- WHAT YOU HAVE TO DO -
Please set down the lines of the listing exactly, from its first line to the line with "Task: Toggle X-ray display mode", leaving the pictures out.

*** Opening SUPPLIED INFORMATION ***

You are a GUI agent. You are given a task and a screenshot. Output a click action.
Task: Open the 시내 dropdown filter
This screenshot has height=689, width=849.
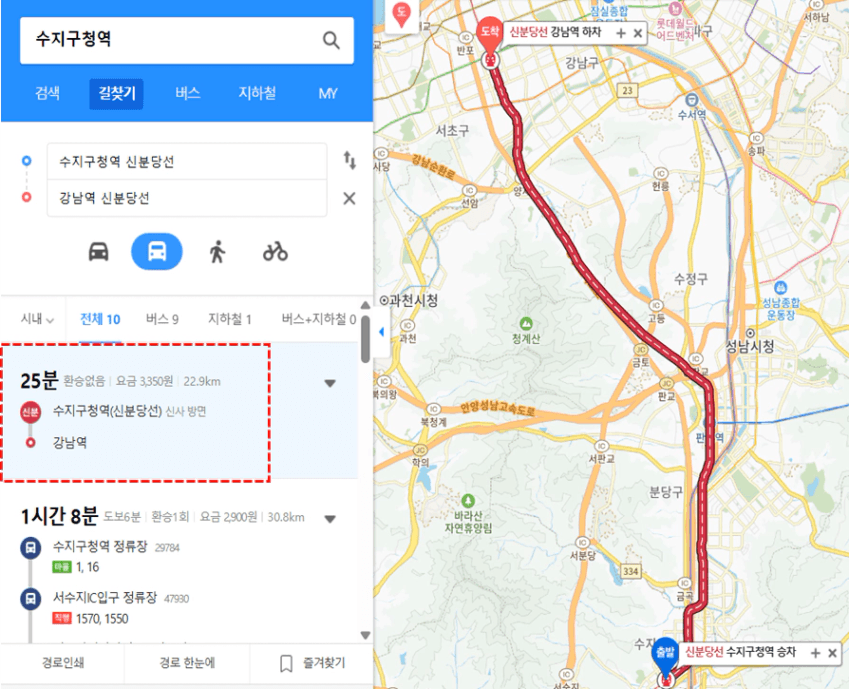pos(37,319)
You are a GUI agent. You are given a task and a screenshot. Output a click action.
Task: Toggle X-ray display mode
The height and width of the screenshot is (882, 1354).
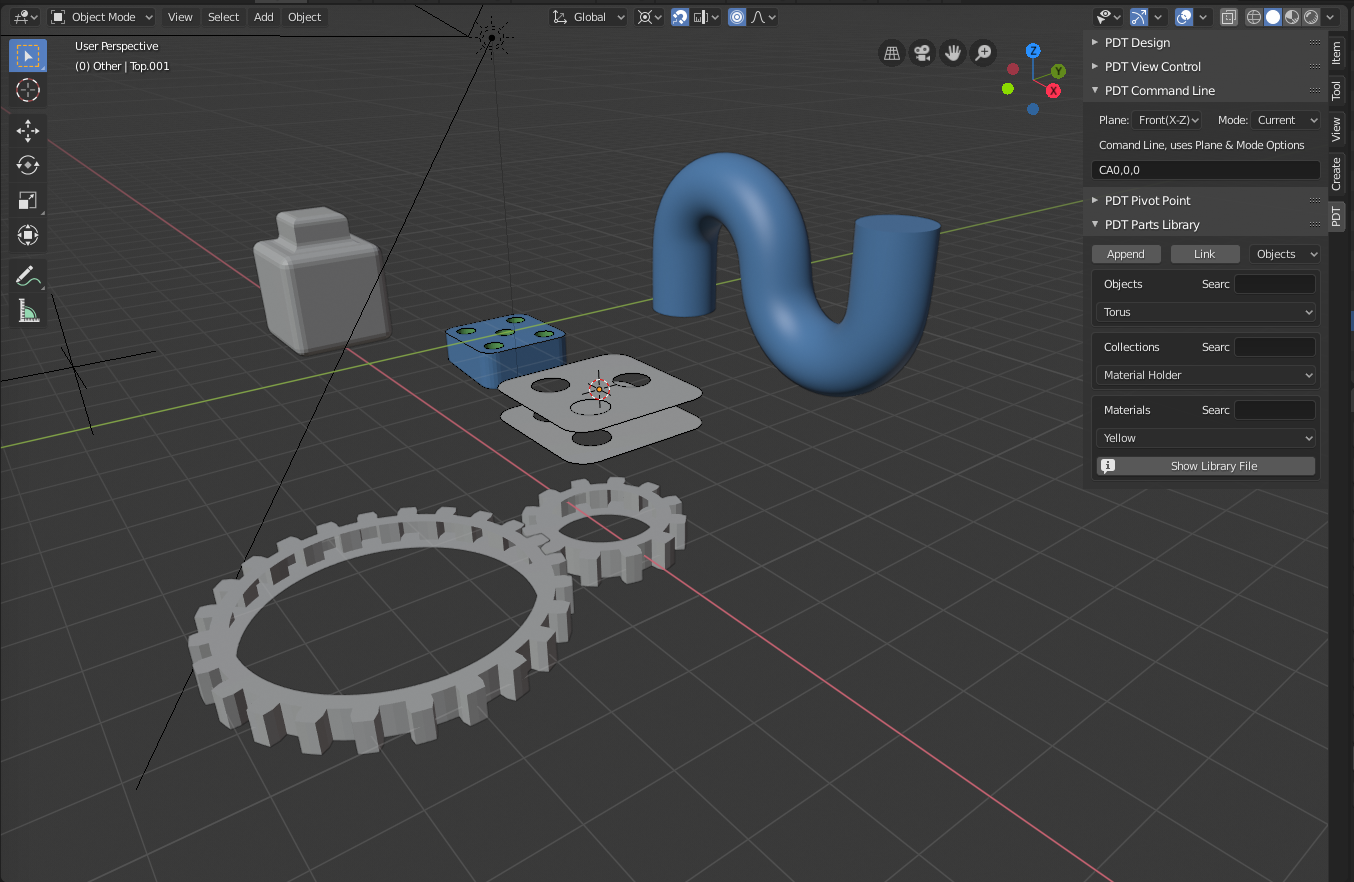pos(1229,17)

*** Closing SUPPLIED INFORMATION ***

- OUTPUT OF THE TASK -
You are a GUI agent. You are given a task and a screenshot. Output a click action.
Task: Open the 시내 dropdown filter
This screenshot has height=689, width=849.
pos(37,319)
You are a GUI agent. You are given a task and a screenshot. Output a click action.
Task: Toggle X-ray display mode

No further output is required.